Désirant fuir cet anonymat qui me glace, je reprends la route dans l’espoir de visiter Karlsruhe de jour. Je m’enfile dans une auberge. Il est 9 heures. La maîtresse de maison me demande si je
suis de l’hôtel. Mon visage mal rasé et les yeux encore tout bouffis auraient dû lui indiquer que l’on récupère mieux dans un vrai lit d’auberge. Un peu contrariée, elle me coule un café et je
m’empresse de repartir, laissant la grosse dame à sa besogne, à trier du linge et plier des nappes. Quelques mètres à pied me conduisent au bord d’un canal et à part un cycliste en VTT, je n’ai
vu personne, mais alors, par contre, un ciel toujours plus chargé. De guerre lasse, je reprends ma voiture et comme si j’avais décidé de rentrer en Suisse, je m’engage sur l’autoroute du retour.
A la présélection de Baden-Baden, je bifurque toutefois sur ce haut lieu thermal. Cherchant une place de stationnement, j’aperçois un silo à voitures, près du Festspielhaus. Le hasard fait
parfois bien les choses. La case B48 porte le même chiffre que mon année de naissance, ça peut porter chance comme ça peut aussi rendre service au cas où j’oublierais l’endroit par excès de
fatigue. Muni de mon panier à pique-nique, mes données astronomiques et mon appareil photo, je prends l’ascenseur de sortie et j’arrive dans un merveilleux parc arborisé. Une mare et un jet d’eau
égayent le décor et un petit pont traverse l’étang où je me défais de mes restes de pain que les canards s’empressent d’engloutir. Une longue attente, ponctuée par une pause-café au kiosque situé
au cœur du jardin anglais, le choix d’un banc assez propre pour admirer le paysage et regarder les rares passants. A l’heure prescrite par les astronomes, le premier contact de l’éclipse se
faufila entre des nuages autant emmerdants qu’angoissants. Faire plus de 300 kilomètres pour ne rien voir, c’est le sommet de la connerie. Ainsi, après avoir photographié les alentours, je me
résignai à aller ranger mon appareil photo et tout mon barda dans la voiture située deux étages plus bas. Seul un objet me restait: mes lunettes spéciales «Sun Eclipse», absolument correctes
marquées du sigle CE et qui furent dans un premier temps contestées par le BPA. Et dire qu’en 1961, je m’étais bricolé une boîte de conserve vide et flanquée d’une verre fumé à la bougie, scotché
sur le fond de la boîte trouée pour admirer une éclipse partielle.

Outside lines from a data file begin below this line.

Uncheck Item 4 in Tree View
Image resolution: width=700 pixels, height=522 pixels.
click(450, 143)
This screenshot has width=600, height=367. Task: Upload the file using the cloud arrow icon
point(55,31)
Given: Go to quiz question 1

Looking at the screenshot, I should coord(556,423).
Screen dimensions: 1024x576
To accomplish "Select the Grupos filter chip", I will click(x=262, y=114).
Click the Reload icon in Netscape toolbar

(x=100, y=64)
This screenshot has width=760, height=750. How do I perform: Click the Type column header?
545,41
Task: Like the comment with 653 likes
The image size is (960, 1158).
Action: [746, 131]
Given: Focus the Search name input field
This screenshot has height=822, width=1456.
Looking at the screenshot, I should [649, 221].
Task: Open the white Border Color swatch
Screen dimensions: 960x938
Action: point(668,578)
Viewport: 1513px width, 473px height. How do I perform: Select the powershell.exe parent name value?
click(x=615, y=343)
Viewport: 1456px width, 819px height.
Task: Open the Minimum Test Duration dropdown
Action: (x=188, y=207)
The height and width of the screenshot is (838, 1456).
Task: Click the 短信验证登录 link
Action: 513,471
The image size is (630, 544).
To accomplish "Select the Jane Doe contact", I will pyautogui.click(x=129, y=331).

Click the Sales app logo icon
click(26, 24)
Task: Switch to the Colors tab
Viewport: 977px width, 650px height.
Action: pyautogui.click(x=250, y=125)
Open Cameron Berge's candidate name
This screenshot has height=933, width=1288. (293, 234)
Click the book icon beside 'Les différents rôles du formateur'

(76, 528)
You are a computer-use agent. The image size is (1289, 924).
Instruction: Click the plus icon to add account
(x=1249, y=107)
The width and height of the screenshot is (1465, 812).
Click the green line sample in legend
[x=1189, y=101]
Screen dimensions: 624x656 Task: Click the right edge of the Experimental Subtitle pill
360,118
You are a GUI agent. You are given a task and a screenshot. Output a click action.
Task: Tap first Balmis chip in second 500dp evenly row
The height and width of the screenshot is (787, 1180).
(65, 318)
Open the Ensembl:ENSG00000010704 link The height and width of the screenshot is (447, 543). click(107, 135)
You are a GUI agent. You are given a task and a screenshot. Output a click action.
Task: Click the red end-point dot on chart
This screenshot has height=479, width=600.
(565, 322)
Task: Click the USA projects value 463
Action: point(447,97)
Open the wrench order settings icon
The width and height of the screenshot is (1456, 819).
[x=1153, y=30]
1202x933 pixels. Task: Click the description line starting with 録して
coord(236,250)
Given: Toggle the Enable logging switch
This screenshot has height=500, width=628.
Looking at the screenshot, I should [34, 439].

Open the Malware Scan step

Au moment crucial et à la demi-seconde près, le deuxième contact avait lieu entre les deux astres et cela fit fuir quelques nuages. Un coin de bleu se profilait non loin et je fis comme une
prière pour qu’il passe au bon endroit.
L’éclipse totale avait lieu à l’heure dite, calculée par les savants utilisant je ne sais quelles formules mathématiques que je suppose compliquées. Sur un fond de ciel complètement dégagé, mon
éclipse totale tant attendue était là, majestueuse. Ne restait plus qu’à enlever les lunettes protectrices pour admirer ce spectacle et de l’immortaliser sur pellicule. Mais, voilà, l’appareil
photo, je l’avais déjà rangé. Incrédule, va! C’est alors que j’ouvris tout grands mes yeux en profitant entièrement de cette aubaine qui ne se répétera plus de mon vivant. Je découvris les grains
de Baily.
Les rayons du soleil jouent avec les vallées et les cratères lunaires forment des perles rosâtres. Celles-ci portent le nom de l’astronome anglais Baily. Plutôt que d’observer à travers un
objectif, j’allais voir de mes yeux nus une éclipse totale avec ses protubérances solaires.
La place s’était garnie de monde et j’observai les gens dans une ambiance totalement irréelle formée de couleurs orangées, ocre où je ne sais quelle couleur électrique. L’activité des canards a
totalement cessé et le jet d’eau s’est allumé soudainement. La cellule électrique avait rempli son rôle quotidien lorsque la nuit tombe. Je remerciai la providence d’être tombé à cet endroit, en
plein centre de Baden-Baden qui m’offrit un moment intense. Inoubliable!